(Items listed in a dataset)
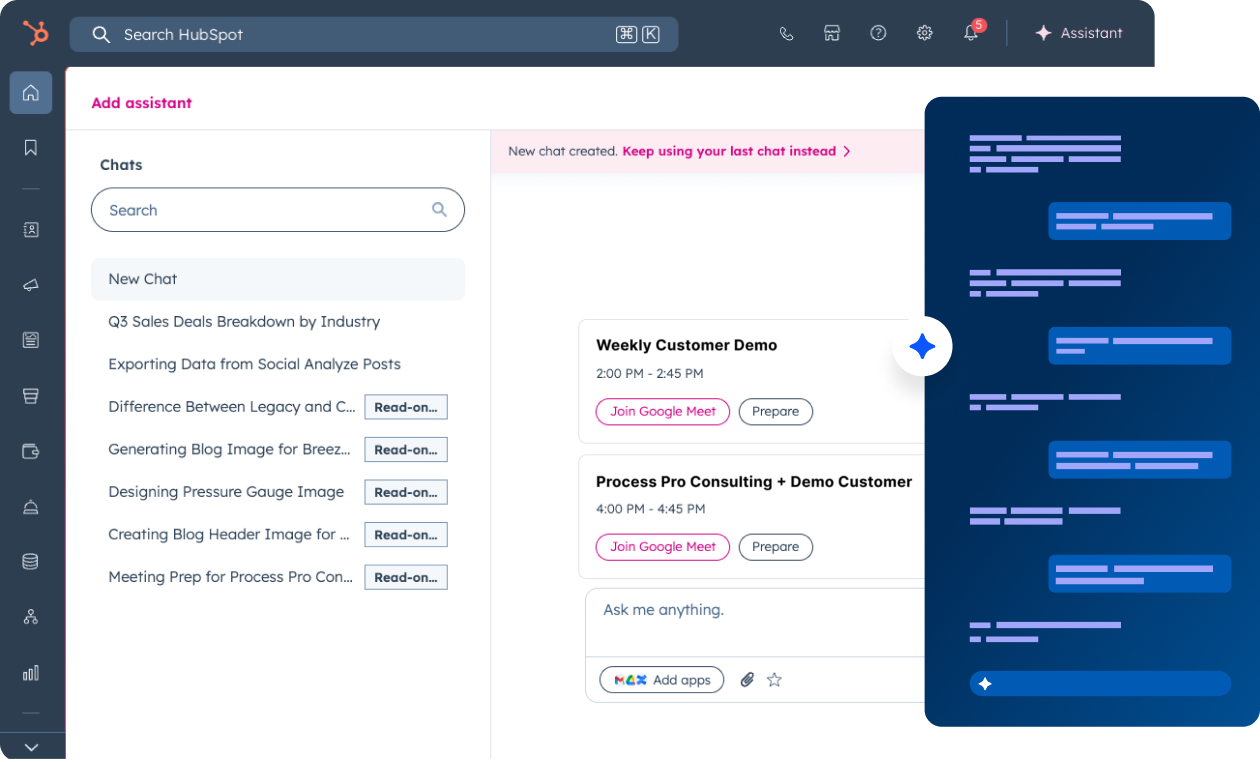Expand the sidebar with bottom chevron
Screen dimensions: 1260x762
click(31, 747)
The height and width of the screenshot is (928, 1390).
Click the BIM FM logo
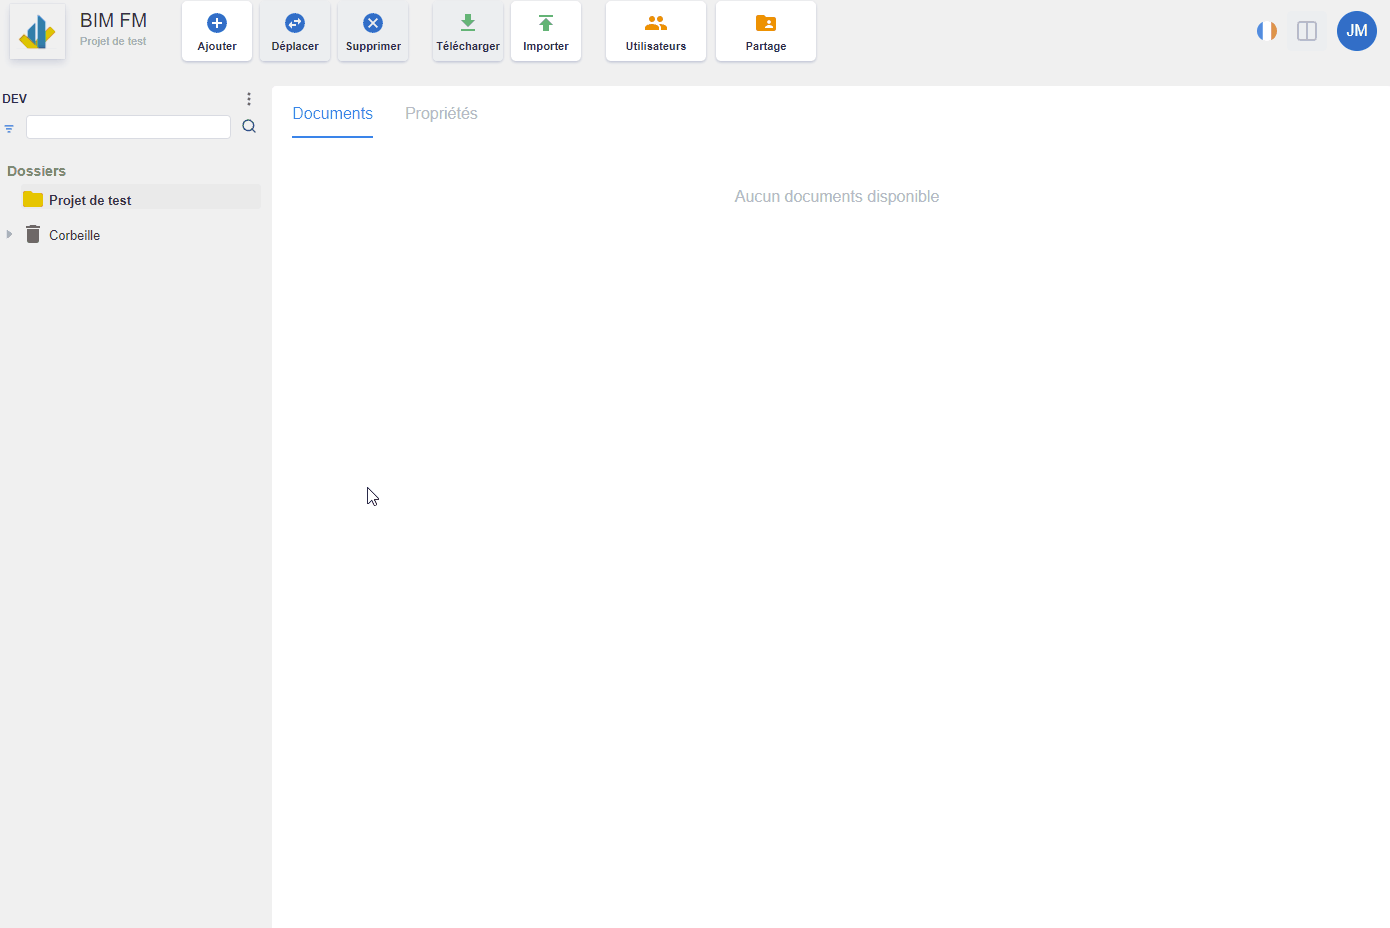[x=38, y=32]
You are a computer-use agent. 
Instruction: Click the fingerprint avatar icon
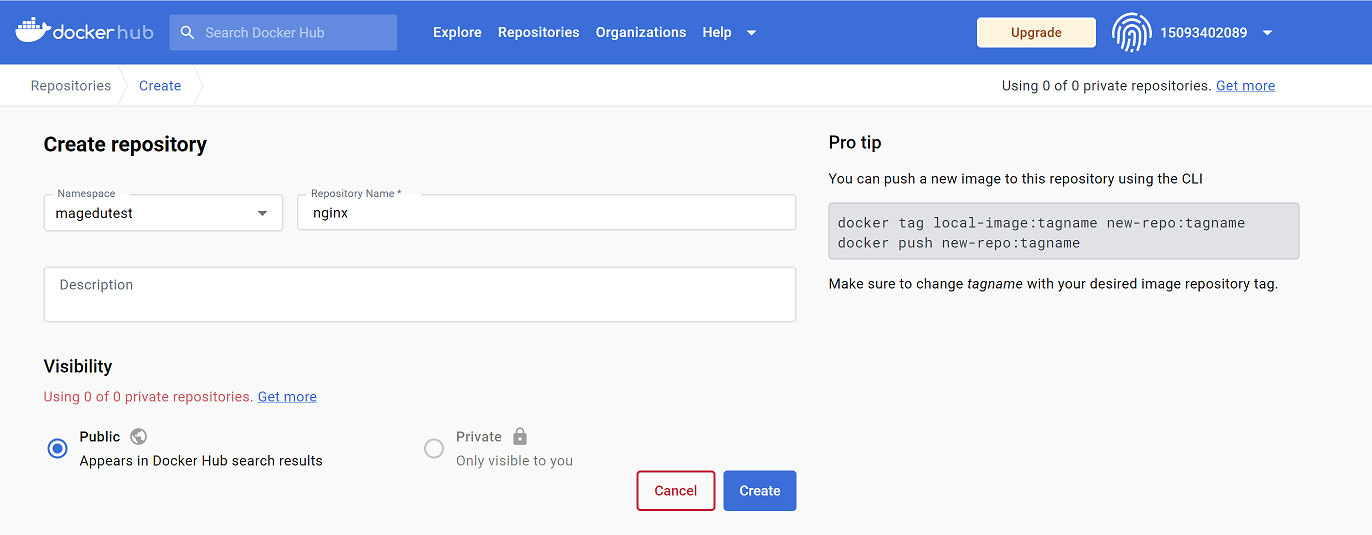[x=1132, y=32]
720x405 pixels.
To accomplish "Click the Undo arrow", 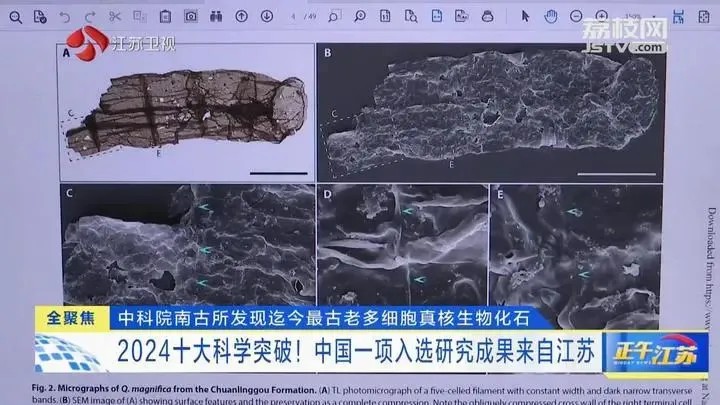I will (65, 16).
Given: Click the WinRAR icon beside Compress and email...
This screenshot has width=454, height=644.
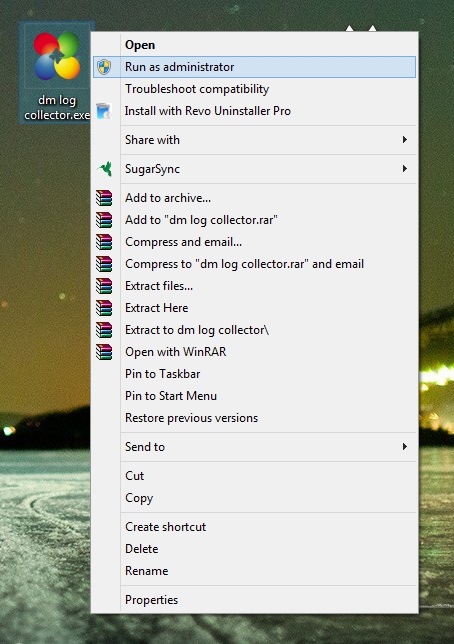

# Assignment
Across the data, count every line where the string "screenshot" turns up, then write only that count.

# Exercise output
2